Change the binary numbers into bars.  "Zero" bits in the resulting binary numbers correspond to spaces in the barcode, while "one" bits correspond to printed bars, with the least significant bit of each number corresponding to the rightmost bar in each subfield of the barcode.
Add an "alignment" bar onto the end of the resulting barcode.
Count up the number of bars you have.  If you get an even number, add another bar onto the start of the barcode.

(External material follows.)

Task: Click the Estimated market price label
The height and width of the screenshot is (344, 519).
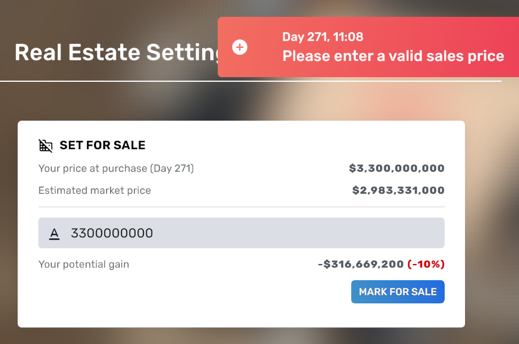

Here are some examples of encoded postal codes.  The colour used in these examples is meant to simulate the actual colour of the ink used to print the barcodes, however it does not exactly match.  Select these examples to make them more visible.

A1B 2C3: | |||  |  ||  |  || ||  |||
K1A 0B1: |  ||  |   |||| | ||    | |
V6B 2R5: |   | ||  ||  |  | | | | ||

Encoding tables
Note that postal codes use only 20 letters; six letters (D, F, I, O, Q, U) are never used.  Unused codepoints are indicated with dashes.

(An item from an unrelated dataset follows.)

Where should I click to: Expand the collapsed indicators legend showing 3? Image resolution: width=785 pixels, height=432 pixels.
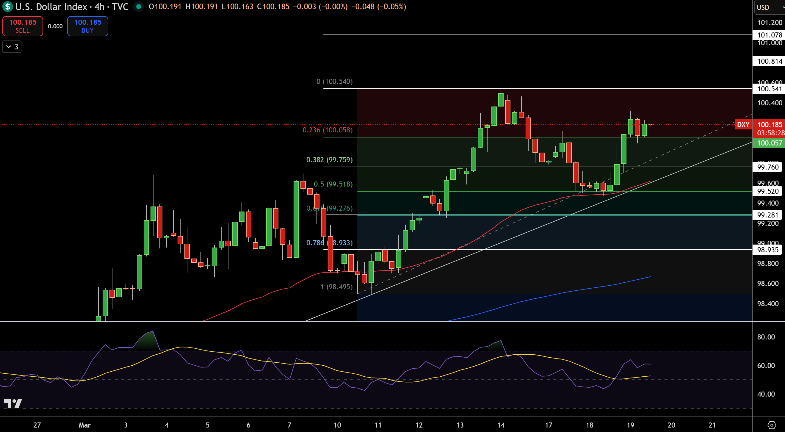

No field begins or ends with more than three consecutive 1 bits, guaranteeing that there are never more than six consecutive 1 bits.  Guaranteeing the five-bit limit on consecutive 0 bits is achieved by limiting the boundaries of the second and fourth fields to three consecutive 0 bits, and the first and third fields to two consecutive 0 bits:
 No field contains more than five consecutive 0 bits.  Code 81, which would contain six consecutive 0 bits in field 1 or 4, is not used.
 Field 1 never ends in more than two consecutive 0 bits.  Codes that end in three or more consecutive 0 bits encode the letters Z or W, which are not used for the first letter of postal codes.
 Field 2 may begin or end with at most three consecutive 0 bits.
 Field 3 never begins with more than two consecutive 0 bits, nor does it ever end with more than one.
 Field 4 may begin with up to three consecutive 0 bits, and may end with up to five consecutive 0 bits, but is always followed by a 1 bit (the alignment bar).